Laboratory 2: Tree Estimation (search & summary) and Character Evolution
In this lab, you will be using your new familiarity with Mesquite and R to conduct additional phylogeny estimates and look at character evolution in Caminalcules.
The goals of this lab are to:
- Gain more familiarity with functions in R and Mesquite.
- Understand the underlying assumptions of phylogeny estimation under parsimony.
- Examine morphological character evolution on trees using “character tracing” and ancestral state reconstruction.
First, we will use a few different functions in R to estimate phylogenies based on the Caminalcule data generated in the last lab. Whenever we estimate a phylogeny, we invoke a set of evolutionary assumptions.
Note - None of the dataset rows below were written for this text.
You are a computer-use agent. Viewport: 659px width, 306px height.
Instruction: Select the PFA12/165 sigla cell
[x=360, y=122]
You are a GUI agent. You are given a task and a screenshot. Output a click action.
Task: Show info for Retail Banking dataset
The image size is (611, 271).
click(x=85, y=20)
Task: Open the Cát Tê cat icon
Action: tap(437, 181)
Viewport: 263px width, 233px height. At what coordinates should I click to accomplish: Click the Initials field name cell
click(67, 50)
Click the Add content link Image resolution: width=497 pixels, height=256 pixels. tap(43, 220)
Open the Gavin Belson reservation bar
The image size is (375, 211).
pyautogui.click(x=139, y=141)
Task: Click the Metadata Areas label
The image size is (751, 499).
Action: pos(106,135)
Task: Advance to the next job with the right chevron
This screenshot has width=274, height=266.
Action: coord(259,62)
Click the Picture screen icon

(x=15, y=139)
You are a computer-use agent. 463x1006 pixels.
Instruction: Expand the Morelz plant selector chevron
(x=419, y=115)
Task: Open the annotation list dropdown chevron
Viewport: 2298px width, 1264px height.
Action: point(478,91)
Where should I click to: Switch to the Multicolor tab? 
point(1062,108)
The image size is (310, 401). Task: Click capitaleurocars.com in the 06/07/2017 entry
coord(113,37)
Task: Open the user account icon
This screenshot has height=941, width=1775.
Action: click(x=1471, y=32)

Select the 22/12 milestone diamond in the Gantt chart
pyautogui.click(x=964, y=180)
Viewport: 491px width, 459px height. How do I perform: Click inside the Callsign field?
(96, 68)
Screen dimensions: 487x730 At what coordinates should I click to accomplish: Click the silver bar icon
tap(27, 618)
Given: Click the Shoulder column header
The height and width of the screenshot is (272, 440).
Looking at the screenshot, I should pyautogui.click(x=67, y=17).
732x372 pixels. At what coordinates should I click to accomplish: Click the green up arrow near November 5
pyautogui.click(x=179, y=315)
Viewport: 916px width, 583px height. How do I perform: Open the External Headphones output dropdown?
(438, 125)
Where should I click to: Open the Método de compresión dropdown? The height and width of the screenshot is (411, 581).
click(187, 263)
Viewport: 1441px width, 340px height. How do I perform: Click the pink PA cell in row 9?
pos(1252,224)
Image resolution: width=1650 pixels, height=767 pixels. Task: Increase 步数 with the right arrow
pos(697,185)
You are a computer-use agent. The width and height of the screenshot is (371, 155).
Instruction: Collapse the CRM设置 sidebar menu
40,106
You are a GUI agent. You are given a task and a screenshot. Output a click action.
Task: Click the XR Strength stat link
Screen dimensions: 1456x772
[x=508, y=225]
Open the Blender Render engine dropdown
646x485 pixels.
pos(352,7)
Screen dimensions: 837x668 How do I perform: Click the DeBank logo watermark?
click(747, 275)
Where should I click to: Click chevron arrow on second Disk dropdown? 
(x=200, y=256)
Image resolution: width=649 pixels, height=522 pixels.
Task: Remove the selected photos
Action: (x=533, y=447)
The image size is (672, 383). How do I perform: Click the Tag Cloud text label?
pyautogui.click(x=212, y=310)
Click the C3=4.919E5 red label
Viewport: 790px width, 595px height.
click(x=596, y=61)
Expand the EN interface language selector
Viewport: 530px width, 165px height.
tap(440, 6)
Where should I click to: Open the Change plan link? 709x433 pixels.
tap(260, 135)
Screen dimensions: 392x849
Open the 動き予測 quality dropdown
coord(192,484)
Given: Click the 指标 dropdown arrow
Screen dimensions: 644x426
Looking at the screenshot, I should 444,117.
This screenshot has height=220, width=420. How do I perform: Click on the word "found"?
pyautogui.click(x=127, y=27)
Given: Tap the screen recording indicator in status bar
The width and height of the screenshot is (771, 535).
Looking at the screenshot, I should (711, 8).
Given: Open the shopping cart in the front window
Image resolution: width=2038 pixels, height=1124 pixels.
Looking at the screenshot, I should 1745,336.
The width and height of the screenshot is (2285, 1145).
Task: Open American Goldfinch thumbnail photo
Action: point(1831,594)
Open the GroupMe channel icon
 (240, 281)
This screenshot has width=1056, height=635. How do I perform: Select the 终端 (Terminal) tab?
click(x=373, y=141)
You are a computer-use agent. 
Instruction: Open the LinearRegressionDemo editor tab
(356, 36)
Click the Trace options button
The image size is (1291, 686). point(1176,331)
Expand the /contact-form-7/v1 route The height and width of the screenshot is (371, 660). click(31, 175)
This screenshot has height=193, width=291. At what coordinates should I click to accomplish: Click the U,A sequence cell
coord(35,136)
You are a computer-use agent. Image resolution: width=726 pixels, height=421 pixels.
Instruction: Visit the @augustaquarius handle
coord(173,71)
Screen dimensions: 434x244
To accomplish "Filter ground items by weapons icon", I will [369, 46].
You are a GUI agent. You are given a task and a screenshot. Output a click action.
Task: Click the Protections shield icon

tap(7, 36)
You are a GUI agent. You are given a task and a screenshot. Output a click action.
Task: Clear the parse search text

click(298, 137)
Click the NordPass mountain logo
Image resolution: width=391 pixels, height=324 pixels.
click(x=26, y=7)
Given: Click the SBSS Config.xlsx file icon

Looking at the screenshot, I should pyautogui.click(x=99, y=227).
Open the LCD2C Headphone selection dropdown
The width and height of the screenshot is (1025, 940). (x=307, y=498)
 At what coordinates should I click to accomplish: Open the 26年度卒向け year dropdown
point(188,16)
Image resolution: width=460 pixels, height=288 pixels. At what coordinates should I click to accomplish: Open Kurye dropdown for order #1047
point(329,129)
For example:
- What is the order, if any, of transitions from one character state to the next?
- Is the rate of transition among character states similar across the phylogeny, or are some clades evolving more rapidly than others?
- Is evolution in my particular study group best estimated using the parsimony criterion, or a more complex (and accurate) model of evolution that incorporates my empirical knowledge of character evolution?
Before lab, you estimated a phylogeny in R from your Caminalcule dataset using Fitch parsimony (unordered states). Using the instructions from the pre-lab assignment, open R Studio, set your working directory, and load the following packages: ape, igraph, lattice, Matrix, phangorn, rgl.
Next, repeat the prelab instructions to bring your Caminalcule data set into R.
At this point, you should have a data set called cam1. Let’s begin by running another parsimony analysis. There are a few options for parsimony analyses, which you can find by typing parsimony into the search field under the Help tab (bottom, right in R Studio).
The ape, phytools, and phangorn packages have options for parsimony tree estimation (see screenshot 1). These differ principally in tree search methodologies— some employ exhaustive searches for all possible reconstructions, while others employ shortcuts for finding the most parsimonious trees among all possible topologies.
From your Search Results (screenshot 1) navigate to the Help pages for phangorn::parsimony and take a look at the description of functions.
Okay, here you can see that some functions are used for data (i.e., your character matrix) while others are used for trees.
Before lab you estimated a Fitch parsimony tree from your Caminalcule character matrix using the random.addition function for estimating a ‘starting tree’. A starting tree is used in more complex analyses to reduce tree search time (ask me for details), but it does not sufficiently account for all of the most-parsimonious solutions.
Today, we will use a method to help us find the best (most-parsimonious) tree without having to conduct an exhaustive search.
Exhaustive (brute-force):
How many solutions can we expect to find in an exhaustive search?
For 3 taxa?
For 5 taxa?
For 30 taxa? 4.524 x 1013
Wow! See Felsenstein Inferring Phylogenies, 32
The parsimony ratchet (Nixon, 1999) is an iterative search to help prevent getting stuck in local optima.
Recall that the tree we generated with random.addition was called tree. This time, we will generate a set of most-parsimonious trees using pratchet and name it something more informative, like pars.rat. Examine the arguments in the command below, then copy the command into your R console to execute the analysis.
pars.rat <- pratchet(cam1, start=NULL, method=”fitch”, maxit=1000, k=10, trace=1, all=TRUE, rearrangements=”SPR”)
That was fast! What if we increase the number of rounds before the ratchet is stopped when there is no improvement (k)? Use the “up” arrow key on your keyboard to invoke the last command and change k to 50. Did this change the computation time?
Repeat the last step again; invoke the command using your arrow key and set maxit to 10000 and k=10. Note that each time you make an object called pars.rat you are over-writing the previous object you made with the same name.
To see how many most-parsimonious trees were found using this procedure, simply type
pars.rat
How many trees do you have? To view your trees use the plot command.
plot(pars.rat)
You can scroll through the trees using the arrow buttons at the top of your Plot screen. Are they different? Which tree is the right one? How do we interpret and represent a set of trees resulting from a phylogenetic analysis?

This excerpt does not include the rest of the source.